Ей самой не хотелось ни есть, ни пить, а лишь отдохнуть от беспрерывного, небывалого шума, который сегодня сопровождал ее всю дорогу от моста до самой этой комнаты и сейчас все ещё несся в открытое окно. Очень хотелось снять с себя тяжёлое и неудобное парчовое платье, вытянувшись, полежать на кушетке, вздохнуть всей грудью и поболтать со своей служанкой Стасей. Оставив кушающих, она перешла в спальню – дальнюю комнату с окнами на двор, тихую, полутёмную, видимо очень старую, и, позвав девицу, переоделась, расположилась на отдых. Громада новых впечатлений так давила на всё её существо, что невозможно было ни о чём подумать: всё сливалось в один небывалый торжественный крик, заглушающий не только мысли, но и все чувства, кроме неумолчного тщеславия!..
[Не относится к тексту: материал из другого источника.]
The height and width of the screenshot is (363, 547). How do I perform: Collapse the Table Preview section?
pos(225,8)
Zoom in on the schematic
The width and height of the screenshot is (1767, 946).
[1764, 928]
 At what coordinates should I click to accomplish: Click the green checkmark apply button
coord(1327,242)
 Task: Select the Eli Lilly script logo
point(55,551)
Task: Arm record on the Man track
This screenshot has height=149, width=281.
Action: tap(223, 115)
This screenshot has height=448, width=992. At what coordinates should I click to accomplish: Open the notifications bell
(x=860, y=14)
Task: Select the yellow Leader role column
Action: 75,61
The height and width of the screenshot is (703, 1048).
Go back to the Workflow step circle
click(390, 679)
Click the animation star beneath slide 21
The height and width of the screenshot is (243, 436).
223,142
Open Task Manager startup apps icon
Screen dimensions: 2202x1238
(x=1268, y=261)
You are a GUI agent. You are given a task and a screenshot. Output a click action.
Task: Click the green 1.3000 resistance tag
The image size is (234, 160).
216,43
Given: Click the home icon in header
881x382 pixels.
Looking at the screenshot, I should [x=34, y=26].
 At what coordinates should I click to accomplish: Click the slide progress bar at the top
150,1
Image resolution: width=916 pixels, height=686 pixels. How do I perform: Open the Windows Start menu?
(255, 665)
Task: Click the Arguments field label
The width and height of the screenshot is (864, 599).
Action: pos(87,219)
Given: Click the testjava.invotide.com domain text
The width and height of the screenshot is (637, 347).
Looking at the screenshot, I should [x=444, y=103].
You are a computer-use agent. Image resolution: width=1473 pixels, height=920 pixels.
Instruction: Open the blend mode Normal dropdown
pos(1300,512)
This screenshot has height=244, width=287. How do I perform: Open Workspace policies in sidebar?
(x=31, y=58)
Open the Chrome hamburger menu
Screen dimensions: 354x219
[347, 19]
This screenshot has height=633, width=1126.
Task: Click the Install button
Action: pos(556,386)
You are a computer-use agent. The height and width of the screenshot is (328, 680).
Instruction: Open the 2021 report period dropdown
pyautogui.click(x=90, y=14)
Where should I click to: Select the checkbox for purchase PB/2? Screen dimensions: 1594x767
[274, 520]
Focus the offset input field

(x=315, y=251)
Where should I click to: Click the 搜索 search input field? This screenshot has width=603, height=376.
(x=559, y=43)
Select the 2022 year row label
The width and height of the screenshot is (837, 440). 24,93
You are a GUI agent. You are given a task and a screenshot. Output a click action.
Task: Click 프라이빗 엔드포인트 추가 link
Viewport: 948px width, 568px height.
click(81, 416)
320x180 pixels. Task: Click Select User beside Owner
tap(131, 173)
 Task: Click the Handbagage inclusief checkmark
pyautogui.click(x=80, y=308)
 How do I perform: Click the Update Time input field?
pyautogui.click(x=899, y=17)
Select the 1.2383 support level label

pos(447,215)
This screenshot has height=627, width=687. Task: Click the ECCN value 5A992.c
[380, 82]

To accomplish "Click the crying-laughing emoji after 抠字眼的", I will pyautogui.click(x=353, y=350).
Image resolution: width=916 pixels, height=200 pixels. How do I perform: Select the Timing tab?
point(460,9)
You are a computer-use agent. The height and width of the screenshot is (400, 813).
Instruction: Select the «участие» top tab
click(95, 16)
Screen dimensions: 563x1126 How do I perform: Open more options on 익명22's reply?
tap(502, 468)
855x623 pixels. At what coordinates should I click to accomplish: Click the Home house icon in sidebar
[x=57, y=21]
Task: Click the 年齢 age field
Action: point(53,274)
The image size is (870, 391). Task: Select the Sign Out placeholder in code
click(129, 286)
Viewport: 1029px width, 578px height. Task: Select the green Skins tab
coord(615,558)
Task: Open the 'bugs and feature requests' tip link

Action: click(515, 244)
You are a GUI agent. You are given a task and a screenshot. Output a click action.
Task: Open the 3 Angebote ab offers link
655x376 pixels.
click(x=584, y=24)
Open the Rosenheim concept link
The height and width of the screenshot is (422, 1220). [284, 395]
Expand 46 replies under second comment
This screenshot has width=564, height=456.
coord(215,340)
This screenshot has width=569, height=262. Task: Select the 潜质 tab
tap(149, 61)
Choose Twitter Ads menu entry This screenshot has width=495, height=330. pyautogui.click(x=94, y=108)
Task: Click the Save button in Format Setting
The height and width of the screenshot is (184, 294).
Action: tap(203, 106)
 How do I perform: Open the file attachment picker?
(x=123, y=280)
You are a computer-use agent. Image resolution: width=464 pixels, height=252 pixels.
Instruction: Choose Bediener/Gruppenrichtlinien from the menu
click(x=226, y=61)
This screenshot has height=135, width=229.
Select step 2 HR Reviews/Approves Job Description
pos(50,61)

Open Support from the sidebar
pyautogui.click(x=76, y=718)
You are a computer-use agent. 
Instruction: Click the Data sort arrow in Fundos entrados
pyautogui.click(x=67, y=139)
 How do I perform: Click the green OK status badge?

Часа через два доложили о приезде царя вместе с паном Юрием Мнишком, и Марина вышла к ним в домашнем платье, без румян и белил на лице: знала, что Димитрий не любил этого, да и была безусловно уверена в естественном своём обаянье. Величавым жестом пригласив гостей занять кресла, она извинилась перед отцом за свой простой наряд и в одну секунду разглядела Димитрия с головы до ног. Он всё тот же, только, кажется, вырос немного душою – старше стал, глядит серьёзно, но никаких признаков властности и царского величия, кроме тех, что и раньше были, она не заметила. Заговорила не с ним, а со своим отцом, расспрашивая, не устал ли он от всех этих шумных встреч и что будет ещё сегодня делать. Тут же присутствовала и Марфа, тупо и неласково поглядывавшая на невестку; она зевала, крестила рот и, перебирая чётки, ёрзала в кресле от непонятного польского разговора. Внимание Марины к своему отцу в ущерб наречённому мужу почти не задело Димитрия – он и сам не собирался броситься ей в объятия; в присутствии же тестя не очень хотелось и говорить. Он некоторое время молча смотрел на красавицу и, вспоминая её же в Самборском замке, замечал в ней много нового, удивляясь перемене. Он только не мог решить – где и в ком эта перемена: в ней или в нём самом? Быть может, она всё та же, но он изменился – поумнел, приобрёл опыт и теперь видит то, чего раньше не умел разглядеть? Лицо невесты, несомненно, похорошело, но не стало от этого более привлекательным. И очи не смеются, смотрят холодновато и гордо, словно она не с женихом видится после долгой разлуки, а сидит перед худож ником, рисующим её портрет! Но он припомнил, что всё это новое проскальзывало в ней и раньше, в минуты плохого настроения или нередкой ругани с отцом, да тогда влюбленный царевич не замечал многих мелочей, теперь же это само лезло в глаза и занимало мысли. А всё же не может быть, чтобы выходило так только от его поумненья, – несомненно, изменилась в чём-то и она сама: разве в то время она усидела бы на месте, в чинном разговоре с отцом, при столь жданном свидании не бросилась бы ему на шею, не сказала бы хоть два слова от сердца?